Your goal: In the entries that follow, identify the line containing "Task: Select the 'G'" and return it together with all later lines, exactly as they appear.

━━━

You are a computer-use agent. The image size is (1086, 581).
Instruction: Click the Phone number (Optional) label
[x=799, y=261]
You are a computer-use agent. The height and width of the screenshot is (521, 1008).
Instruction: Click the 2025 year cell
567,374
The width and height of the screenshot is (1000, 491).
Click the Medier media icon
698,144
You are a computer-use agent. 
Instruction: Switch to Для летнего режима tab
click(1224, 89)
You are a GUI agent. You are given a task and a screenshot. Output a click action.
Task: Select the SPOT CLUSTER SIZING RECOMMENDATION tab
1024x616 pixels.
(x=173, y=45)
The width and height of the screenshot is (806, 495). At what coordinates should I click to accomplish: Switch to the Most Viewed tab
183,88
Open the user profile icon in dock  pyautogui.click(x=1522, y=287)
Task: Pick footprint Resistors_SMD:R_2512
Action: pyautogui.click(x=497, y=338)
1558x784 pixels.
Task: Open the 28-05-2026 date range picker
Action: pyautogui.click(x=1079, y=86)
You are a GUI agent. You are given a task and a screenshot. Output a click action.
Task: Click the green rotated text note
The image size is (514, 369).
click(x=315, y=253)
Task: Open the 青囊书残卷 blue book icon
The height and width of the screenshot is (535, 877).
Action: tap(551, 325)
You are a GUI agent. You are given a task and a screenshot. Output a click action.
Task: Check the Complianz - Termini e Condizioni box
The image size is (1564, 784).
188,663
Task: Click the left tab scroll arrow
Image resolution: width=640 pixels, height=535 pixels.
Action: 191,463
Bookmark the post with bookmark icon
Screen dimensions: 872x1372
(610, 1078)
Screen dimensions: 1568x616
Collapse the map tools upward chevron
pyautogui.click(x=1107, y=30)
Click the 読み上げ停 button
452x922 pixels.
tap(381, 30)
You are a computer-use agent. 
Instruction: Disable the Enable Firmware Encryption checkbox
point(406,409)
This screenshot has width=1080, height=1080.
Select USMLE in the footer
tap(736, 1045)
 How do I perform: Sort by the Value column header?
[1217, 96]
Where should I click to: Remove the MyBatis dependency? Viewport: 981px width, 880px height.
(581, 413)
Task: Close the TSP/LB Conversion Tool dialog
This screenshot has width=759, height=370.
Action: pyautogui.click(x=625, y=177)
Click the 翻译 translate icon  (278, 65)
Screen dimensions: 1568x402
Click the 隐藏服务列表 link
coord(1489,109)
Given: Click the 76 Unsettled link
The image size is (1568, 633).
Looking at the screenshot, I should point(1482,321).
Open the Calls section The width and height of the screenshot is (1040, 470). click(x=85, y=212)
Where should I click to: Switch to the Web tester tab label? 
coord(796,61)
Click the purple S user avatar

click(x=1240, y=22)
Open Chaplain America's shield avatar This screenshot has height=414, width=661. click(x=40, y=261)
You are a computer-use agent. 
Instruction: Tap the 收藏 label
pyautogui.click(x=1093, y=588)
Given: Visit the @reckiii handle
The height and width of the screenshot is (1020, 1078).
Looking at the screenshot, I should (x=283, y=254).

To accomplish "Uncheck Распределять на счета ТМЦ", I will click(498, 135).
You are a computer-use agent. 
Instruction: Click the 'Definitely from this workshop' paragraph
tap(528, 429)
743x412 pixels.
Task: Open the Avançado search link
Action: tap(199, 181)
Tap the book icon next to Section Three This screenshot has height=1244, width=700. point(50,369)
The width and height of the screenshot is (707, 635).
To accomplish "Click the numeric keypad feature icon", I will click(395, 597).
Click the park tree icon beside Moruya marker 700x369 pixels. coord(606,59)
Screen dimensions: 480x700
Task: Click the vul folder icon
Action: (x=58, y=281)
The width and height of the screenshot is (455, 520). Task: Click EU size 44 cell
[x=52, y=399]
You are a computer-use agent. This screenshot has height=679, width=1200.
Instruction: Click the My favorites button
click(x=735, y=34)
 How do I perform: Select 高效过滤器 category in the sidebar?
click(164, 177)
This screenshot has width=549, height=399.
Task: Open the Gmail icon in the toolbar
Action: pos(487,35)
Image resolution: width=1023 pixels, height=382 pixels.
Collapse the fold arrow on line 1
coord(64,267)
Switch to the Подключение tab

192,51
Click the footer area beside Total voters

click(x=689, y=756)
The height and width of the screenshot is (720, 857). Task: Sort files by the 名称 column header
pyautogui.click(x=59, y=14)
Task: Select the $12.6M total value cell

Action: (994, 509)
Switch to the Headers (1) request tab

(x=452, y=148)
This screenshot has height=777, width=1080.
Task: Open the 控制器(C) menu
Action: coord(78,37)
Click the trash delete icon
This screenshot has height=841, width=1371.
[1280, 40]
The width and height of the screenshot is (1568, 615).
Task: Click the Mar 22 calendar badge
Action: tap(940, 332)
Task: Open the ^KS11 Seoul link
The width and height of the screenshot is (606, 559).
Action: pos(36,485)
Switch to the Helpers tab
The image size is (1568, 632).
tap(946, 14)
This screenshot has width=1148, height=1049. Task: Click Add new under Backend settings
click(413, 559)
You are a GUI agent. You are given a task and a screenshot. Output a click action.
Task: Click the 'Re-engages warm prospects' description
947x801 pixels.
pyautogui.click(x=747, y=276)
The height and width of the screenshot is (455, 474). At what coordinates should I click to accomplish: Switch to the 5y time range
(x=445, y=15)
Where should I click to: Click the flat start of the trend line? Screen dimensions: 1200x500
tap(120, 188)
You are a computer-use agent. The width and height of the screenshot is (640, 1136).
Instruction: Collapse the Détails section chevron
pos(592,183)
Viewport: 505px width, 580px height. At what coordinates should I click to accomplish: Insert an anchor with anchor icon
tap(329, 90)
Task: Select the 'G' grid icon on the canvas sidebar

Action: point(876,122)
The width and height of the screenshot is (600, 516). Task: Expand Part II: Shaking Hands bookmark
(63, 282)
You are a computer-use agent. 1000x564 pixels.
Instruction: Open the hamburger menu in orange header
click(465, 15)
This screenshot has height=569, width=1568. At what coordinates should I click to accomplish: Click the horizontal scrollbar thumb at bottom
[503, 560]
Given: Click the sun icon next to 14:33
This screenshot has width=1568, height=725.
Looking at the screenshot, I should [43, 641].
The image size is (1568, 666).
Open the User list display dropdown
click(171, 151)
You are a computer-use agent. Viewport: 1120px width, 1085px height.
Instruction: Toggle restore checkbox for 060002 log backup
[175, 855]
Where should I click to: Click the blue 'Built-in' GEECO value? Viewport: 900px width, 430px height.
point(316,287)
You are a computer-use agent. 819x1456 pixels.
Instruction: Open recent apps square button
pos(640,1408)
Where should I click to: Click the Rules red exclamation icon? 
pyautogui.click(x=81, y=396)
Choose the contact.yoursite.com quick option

━━━

Output below:
Task: Select the 'G' grid icon on the canvas sidebar

Action: point(876,122)
The width and height of the screenshot is (600, 516). Task: Expand Part II: Shaking Hands bookmark
(63, 282)
You are a computer-use agent. 1000x564 pixels.
Instruction: Open the hamburger menu in orange header
click(465, 15)
This screenshot has height=569, width=1568. At what coordinates should I click to accomplish: Click the horizontal scrollbar thumb at bottom
[503, 560]
Given: Click the sun icon next to 14:33
This screenshot has width=1568, height=725.
Looking at the screenshot, I should [43, 641].
The image size is (1568, 666).
Open the User list display dropdown
click(171, 151)
You are a computer-use agent. Viewport: 1120px width, 1085px height.
Instruction: Toggle restore checkbox for 060002 log backup
[175, 855]
Where should I click to: Click the blue 'Built-in' GEECO value? Viewport: 900px width, 430px height.
point(316,287)
You are a computer-use agent. 819x1456 pixels.
Instruction: Open recent apps square button
pos(640,1408)
Where should I click to: Click the Rules red exclamation icon? 
pyautogui.click(x=81, y=396)
Choose the contact.yoursite.com quick option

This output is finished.